78.7% of residents lived in urban areas, while 21.3% lived in rural areas.

There were 440 households in Forest Park, of which 24.1% had children under the age of 18 living in them. Of all households, 52.7% were married-couple households, 17.5% were households with a male householder and no spouse or partner present, and 27.0% were households with a female householder and no spouse or partner present. About 25.9% of all households were made up of individuals and 13.1% had someone living alone who was 65 years of age or older.

There were 473 housing units, of which 7.0% were vacant. The homeowner vacancy rate was 0.5% and the rental vacancy rate was 0.0%.

===2010 census===
As of the census of 2010, there were 998 people living in the town. The population density was 501.7 PD/sqmi. There were 462 housing units at an average density of 210.4 /sqmi. The racial makeup of the town was 22.70% White, 72.14% African American, 1.03% Native American, 0.66% Asian, and 3.47% from two or more races. Hispanic or Latino of any race were 0.75% of the population.

There were 432 households in the town, out of which 19.9% had children under the age of 18 living with them, 60.3% were married couples living together, 11.5% had a female householder with no husband present, and 24.9% were non-families. 21.9% of all households were made up of individuals, and 11.1% had someone living alone who was 65 years of age or older. The average household size was 2.46 and the average family size was 2.85.

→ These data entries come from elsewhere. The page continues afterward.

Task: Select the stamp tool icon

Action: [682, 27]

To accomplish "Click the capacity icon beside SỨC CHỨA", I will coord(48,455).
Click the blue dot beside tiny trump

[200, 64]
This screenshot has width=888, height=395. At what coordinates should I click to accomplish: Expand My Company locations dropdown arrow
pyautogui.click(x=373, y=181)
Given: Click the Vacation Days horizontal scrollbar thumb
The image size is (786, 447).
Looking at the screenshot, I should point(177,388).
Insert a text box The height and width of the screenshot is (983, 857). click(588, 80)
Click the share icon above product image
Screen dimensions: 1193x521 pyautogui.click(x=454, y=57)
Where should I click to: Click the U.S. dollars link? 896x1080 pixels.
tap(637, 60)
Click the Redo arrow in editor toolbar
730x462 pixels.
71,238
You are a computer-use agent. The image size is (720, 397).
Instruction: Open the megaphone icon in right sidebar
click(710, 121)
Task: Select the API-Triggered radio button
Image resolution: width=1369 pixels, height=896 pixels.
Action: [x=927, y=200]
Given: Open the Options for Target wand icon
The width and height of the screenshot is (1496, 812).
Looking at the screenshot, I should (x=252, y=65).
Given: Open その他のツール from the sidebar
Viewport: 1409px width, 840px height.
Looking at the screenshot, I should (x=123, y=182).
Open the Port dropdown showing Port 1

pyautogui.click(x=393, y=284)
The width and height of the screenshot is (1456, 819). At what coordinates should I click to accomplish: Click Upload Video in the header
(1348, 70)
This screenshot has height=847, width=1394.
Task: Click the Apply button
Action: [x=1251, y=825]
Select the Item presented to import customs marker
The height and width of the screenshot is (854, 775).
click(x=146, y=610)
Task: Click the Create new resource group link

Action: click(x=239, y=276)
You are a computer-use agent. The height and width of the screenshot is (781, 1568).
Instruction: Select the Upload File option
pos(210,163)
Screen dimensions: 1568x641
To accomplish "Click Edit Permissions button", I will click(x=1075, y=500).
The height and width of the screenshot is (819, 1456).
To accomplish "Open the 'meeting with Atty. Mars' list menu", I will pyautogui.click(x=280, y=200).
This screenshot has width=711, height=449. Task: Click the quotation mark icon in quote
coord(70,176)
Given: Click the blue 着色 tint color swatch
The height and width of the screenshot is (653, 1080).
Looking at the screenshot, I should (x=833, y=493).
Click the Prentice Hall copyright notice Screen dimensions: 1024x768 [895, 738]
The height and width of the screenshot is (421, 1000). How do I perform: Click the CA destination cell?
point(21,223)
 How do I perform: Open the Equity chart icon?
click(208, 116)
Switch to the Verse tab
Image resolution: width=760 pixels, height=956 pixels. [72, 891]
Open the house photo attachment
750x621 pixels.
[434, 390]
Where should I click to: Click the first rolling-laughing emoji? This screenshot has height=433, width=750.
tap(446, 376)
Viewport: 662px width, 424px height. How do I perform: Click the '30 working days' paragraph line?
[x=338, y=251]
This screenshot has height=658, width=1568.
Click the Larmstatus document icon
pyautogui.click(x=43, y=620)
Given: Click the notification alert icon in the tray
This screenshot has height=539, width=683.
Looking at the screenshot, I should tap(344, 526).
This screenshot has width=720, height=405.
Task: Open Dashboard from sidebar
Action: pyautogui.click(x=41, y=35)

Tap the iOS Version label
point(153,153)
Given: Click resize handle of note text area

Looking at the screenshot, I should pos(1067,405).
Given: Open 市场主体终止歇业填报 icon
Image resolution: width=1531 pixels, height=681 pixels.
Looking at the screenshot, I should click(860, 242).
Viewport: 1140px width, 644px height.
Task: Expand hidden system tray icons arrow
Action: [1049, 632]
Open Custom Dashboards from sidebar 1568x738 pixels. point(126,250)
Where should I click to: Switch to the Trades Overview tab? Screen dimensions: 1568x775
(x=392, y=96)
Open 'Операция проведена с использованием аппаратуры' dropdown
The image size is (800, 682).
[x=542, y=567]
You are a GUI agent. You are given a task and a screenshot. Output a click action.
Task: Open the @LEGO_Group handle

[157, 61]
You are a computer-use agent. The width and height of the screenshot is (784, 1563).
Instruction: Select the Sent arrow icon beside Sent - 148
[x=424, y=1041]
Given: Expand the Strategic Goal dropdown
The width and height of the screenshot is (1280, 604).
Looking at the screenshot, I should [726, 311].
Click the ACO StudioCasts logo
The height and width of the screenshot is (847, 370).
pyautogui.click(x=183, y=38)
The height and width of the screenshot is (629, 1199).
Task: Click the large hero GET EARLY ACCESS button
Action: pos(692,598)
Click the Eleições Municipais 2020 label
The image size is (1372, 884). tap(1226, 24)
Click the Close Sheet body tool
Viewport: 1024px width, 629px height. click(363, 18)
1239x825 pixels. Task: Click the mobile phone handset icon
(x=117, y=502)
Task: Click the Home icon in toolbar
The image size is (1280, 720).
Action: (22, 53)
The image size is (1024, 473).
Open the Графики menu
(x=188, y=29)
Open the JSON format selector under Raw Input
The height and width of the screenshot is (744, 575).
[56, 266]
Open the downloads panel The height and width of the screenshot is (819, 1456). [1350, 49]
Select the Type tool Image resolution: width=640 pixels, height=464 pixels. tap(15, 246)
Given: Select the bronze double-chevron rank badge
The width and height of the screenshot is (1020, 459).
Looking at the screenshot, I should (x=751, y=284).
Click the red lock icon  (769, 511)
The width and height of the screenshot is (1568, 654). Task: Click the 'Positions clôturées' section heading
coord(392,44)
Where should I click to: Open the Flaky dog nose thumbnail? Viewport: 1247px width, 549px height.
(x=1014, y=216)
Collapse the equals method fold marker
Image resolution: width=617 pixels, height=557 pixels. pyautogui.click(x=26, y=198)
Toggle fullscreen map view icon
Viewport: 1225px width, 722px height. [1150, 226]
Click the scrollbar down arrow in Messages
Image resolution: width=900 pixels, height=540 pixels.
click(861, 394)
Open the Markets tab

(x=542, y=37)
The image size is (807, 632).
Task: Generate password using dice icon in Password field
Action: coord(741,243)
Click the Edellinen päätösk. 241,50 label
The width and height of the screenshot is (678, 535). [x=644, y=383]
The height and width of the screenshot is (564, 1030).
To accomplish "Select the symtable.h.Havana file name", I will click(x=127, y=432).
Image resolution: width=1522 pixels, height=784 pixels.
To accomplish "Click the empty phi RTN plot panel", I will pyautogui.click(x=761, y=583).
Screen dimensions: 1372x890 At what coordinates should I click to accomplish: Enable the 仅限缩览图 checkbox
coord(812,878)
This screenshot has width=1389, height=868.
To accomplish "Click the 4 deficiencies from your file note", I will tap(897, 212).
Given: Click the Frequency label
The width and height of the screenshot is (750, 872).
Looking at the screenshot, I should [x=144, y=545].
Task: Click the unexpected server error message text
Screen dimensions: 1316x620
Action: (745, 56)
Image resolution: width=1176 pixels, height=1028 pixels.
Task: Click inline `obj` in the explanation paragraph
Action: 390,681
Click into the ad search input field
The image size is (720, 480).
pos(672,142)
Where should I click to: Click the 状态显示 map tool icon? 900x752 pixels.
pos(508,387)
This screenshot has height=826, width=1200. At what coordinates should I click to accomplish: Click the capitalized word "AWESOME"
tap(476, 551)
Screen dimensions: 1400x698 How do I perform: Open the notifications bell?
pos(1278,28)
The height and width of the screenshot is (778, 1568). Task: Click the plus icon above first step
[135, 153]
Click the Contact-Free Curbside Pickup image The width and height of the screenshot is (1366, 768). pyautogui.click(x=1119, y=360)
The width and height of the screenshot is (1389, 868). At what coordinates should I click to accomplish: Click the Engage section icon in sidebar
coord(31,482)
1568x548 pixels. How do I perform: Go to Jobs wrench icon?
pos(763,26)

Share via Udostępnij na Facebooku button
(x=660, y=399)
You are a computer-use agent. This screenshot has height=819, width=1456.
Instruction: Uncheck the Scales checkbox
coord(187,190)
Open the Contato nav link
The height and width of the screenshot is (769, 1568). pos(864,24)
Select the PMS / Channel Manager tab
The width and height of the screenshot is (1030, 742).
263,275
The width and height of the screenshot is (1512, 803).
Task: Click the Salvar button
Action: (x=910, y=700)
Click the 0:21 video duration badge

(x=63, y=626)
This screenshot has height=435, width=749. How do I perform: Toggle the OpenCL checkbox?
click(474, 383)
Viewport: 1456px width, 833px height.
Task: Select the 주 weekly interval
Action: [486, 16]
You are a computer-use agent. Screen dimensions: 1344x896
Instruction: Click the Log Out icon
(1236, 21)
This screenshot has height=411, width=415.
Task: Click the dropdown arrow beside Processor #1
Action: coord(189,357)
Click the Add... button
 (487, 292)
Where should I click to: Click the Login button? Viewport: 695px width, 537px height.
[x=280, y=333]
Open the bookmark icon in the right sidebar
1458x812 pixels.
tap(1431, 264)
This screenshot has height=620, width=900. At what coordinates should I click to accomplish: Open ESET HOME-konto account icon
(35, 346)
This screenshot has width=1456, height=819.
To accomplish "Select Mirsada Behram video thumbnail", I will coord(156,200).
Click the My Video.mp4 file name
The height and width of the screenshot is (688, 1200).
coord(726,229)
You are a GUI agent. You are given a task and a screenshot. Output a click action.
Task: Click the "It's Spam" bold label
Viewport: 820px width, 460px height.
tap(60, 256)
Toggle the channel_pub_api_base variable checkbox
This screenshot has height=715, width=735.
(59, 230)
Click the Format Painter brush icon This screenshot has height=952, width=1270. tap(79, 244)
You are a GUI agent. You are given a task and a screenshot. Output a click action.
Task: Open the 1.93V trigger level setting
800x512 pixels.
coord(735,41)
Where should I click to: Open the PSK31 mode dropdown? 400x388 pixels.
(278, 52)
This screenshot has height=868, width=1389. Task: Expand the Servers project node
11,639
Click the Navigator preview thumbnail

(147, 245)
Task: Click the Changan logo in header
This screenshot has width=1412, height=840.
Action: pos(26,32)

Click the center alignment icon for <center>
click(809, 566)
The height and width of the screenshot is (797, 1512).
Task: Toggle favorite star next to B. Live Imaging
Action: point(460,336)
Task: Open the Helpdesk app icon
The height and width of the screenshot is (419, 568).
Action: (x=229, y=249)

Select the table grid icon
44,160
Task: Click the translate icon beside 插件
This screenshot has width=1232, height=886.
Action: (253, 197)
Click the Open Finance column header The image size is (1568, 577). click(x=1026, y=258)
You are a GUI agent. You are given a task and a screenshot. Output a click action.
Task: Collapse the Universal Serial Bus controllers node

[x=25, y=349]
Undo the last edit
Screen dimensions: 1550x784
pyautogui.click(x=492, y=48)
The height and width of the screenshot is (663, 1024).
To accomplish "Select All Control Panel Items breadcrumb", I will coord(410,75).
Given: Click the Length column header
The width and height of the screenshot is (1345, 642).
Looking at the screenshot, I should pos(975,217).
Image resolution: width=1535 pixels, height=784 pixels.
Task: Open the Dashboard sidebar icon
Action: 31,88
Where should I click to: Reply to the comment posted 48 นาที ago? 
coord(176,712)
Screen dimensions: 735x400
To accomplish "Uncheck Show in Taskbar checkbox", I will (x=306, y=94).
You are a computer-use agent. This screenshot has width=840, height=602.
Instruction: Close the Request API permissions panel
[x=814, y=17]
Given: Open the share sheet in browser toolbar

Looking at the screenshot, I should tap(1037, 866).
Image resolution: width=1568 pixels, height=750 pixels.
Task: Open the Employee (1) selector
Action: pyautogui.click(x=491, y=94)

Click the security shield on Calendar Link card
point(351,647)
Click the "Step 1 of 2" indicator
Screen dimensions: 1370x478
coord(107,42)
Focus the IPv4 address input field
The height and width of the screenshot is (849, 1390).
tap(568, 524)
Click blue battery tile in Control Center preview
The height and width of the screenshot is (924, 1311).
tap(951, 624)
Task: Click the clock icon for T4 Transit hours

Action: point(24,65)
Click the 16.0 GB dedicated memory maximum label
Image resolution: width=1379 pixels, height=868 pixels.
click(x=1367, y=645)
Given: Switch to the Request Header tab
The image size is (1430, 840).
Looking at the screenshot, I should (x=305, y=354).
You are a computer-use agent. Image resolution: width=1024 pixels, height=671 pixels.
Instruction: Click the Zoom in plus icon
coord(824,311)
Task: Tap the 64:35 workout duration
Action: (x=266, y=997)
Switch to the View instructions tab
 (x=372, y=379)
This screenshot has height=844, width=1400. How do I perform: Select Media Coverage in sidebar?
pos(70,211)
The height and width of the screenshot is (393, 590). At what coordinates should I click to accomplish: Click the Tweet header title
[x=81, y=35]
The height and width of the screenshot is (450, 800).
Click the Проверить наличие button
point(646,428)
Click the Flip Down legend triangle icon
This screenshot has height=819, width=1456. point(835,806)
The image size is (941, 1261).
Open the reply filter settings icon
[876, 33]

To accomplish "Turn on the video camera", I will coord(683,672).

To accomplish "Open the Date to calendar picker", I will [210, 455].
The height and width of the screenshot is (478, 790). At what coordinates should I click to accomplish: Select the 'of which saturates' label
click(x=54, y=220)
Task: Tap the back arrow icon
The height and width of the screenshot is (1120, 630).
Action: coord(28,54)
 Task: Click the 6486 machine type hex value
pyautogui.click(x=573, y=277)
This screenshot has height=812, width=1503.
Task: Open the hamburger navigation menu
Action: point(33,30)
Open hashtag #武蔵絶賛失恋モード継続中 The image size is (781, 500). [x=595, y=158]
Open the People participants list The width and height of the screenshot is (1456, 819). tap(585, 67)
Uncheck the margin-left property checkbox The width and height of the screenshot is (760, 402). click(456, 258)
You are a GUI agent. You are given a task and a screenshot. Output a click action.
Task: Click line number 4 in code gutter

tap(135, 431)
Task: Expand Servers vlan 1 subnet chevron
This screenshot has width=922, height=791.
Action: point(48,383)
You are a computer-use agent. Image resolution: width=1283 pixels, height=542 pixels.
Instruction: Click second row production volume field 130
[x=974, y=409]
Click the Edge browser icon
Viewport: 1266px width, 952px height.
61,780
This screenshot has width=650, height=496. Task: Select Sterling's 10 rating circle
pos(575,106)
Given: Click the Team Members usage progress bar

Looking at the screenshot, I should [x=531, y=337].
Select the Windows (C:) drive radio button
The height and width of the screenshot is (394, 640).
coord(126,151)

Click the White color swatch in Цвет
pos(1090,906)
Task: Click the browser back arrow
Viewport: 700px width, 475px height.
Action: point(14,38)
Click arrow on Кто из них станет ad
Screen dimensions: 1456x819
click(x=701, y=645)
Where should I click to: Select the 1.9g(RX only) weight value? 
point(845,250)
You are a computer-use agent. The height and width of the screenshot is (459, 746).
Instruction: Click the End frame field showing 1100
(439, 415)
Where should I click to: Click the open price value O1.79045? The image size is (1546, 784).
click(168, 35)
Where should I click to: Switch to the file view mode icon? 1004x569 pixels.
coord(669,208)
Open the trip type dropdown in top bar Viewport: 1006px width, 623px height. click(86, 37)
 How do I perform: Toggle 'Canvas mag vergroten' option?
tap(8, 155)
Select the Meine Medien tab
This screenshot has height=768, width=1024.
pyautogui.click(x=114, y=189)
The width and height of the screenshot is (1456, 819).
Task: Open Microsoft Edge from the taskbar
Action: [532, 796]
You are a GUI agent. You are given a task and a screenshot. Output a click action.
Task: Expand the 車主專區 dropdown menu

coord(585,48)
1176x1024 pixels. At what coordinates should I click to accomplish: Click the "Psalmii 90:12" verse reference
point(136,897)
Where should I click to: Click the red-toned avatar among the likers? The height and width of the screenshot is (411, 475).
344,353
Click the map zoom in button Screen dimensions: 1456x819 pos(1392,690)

In the town, the population was spread out, with 18.9% under the age of 18, 6.2% from 18 to 24, 18.5% from 25 to 44, 33.9% from 45 to 64, and 22.5% who were 65 years of age or older. The median age was 49 years. For every 100 females, there were 88.7 males. For every 100 females age 18 and over, there were 87.0 males.

The median income for a household in the town was $55,536, and the median income for a family was $60,163. Males had a median income of $37,000 versus $28,250 for females. The per capita income for the town was $25,300. About 4.7% of families and 5.1% of the population were below the poverty line, including 9.1% of those under age 18 and 6.8% of those age 65 or over.
==Education==
Most of Forest Park is in Midwest City-Del City Schools. A portion is in Millwood Public Schools.

The zoned schools of the Mid-Del portion are Pleasant Hills Elementary School, Del Crest Junior High School, and Del City High School.

==Notable people==
- Constance N. Johnson (1952- ), former member of the Oklahoma Senate, Democratic nominee for the 2014 United States Senate special election in Oklahoma, ran for governor of Oklahoma in 2018 and 2022.